Data items
►
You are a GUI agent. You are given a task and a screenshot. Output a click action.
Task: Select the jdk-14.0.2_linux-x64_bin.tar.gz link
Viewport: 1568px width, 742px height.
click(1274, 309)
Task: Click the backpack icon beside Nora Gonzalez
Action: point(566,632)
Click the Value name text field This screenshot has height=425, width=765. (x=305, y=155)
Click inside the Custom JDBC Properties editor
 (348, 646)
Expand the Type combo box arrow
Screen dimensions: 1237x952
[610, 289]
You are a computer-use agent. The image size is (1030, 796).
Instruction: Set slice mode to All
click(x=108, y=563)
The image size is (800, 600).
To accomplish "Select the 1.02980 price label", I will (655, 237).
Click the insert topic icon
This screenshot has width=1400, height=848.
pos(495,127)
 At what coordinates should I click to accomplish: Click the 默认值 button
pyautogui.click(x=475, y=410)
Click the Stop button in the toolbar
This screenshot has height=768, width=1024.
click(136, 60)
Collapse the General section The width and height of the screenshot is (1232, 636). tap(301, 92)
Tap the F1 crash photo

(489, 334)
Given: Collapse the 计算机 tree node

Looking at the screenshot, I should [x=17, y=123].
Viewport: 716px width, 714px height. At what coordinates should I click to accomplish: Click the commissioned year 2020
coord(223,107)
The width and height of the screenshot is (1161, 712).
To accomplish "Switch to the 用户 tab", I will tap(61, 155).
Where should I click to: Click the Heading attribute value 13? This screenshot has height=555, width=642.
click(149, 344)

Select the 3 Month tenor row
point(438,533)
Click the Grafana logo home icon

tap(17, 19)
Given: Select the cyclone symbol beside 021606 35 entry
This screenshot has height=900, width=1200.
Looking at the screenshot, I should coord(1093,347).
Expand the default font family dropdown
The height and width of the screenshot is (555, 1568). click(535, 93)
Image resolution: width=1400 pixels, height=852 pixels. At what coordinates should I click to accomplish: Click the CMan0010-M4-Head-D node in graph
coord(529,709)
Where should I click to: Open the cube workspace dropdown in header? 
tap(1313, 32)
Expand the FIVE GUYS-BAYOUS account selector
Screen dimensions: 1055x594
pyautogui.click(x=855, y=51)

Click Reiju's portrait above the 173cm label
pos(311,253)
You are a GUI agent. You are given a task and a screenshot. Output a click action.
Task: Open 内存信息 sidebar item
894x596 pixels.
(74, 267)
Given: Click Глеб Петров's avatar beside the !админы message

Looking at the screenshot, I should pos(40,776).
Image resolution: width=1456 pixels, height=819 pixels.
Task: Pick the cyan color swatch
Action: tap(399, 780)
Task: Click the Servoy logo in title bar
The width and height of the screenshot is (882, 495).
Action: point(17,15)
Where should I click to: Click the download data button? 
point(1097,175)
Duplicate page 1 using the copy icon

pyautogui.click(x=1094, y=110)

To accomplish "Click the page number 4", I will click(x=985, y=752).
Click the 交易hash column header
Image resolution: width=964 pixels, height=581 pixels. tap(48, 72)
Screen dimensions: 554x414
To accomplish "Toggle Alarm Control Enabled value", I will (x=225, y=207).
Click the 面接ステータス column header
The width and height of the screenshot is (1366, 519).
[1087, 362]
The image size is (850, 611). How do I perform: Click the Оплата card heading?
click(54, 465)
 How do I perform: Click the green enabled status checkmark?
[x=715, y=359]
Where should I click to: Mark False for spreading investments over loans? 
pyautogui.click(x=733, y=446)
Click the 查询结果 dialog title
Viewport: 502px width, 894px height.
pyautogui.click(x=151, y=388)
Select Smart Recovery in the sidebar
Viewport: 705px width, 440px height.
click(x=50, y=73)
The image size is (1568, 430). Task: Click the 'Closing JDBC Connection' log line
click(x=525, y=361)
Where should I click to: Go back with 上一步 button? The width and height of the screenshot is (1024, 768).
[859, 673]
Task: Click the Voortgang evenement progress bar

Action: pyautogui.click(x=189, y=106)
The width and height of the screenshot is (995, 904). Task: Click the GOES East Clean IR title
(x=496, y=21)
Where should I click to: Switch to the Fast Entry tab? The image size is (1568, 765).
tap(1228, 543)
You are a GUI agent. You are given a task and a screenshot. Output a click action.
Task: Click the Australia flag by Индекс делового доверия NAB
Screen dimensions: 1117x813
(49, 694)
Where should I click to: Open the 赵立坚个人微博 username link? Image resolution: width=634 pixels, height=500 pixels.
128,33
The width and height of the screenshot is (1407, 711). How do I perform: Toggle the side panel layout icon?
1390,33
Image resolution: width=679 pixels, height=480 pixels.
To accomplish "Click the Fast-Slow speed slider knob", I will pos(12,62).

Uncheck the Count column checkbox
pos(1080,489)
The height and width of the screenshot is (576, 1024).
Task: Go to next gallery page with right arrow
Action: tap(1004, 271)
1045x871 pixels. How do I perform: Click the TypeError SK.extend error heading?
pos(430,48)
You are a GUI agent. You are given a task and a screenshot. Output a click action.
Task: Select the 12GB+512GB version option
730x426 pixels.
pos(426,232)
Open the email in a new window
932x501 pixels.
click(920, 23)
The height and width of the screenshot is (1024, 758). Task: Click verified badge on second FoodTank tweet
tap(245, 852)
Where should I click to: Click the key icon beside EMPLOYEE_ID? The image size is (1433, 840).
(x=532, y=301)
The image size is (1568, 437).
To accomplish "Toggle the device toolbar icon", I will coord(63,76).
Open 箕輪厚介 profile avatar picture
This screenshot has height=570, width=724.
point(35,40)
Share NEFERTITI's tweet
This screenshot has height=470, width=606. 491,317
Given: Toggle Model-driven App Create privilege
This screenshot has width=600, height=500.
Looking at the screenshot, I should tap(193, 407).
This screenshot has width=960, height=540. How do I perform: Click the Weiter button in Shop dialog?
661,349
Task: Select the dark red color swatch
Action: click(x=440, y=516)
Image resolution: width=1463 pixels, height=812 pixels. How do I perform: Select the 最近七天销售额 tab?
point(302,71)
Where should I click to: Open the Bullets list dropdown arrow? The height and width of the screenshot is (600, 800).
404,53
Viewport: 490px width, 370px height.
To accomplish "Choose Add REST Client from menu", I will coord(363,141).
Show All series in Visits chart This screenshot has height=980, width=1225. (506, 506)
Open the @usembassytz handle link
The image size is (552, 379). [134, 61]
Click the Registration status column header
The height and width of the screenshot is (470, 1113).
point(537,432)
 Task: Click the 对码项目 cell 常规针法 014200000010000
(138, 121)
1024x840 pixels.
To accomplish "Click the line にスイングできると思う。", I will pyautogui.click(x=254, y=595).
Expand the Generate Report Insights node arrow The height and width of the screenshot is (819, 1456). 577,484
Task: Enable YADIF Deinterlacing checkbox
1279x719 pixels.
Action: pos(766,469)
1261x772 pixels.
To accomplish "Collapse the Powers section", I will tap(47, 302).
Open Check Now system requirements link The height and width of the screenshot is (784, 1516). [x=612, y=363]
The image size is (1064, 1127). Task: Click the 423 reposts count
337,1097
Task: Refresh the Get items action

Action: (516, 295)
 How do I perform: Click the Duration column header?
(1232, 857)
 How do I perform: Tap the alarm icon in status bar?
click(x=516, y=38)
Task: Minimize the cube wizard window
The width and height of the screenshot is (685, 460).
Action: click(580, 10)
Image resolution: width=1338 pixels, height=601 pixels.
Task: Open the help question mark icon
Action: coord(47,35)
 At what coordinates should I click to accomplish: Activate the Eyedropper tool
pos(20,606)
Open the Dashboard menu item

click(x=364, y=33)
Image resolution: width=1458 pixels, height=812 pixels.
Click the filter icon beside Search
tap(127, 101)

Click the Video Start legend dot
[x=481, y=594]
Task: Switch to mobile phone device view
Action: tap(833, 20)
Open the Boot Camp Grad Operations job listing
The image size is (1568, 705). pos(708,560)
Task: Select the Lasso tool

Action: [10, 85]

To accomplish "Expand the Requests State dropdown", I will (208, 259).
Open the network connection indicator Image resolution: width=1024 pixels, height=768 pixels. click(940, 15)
◄
- What is expected
Copy the lines of the items above word for word, beginning with the line that contains "Screen dimensions: 554x414" and ending after the line that contains "[x=715, y=359]".

- Final result
Screen dimensions: 554x414
To accomplish "Toggle Alarm Control Enabled value", I will (x=225, y=207).
Click the 面接ステータス column header
The width and height of the screenshot is (1366, 519).
[1087, 362]
The image size is (850, 611). How do I perform: Click the Оплата card heading?
click(54, 465)
 How do I perform: Click the green enabled status checkmark?
[x=715, y=359]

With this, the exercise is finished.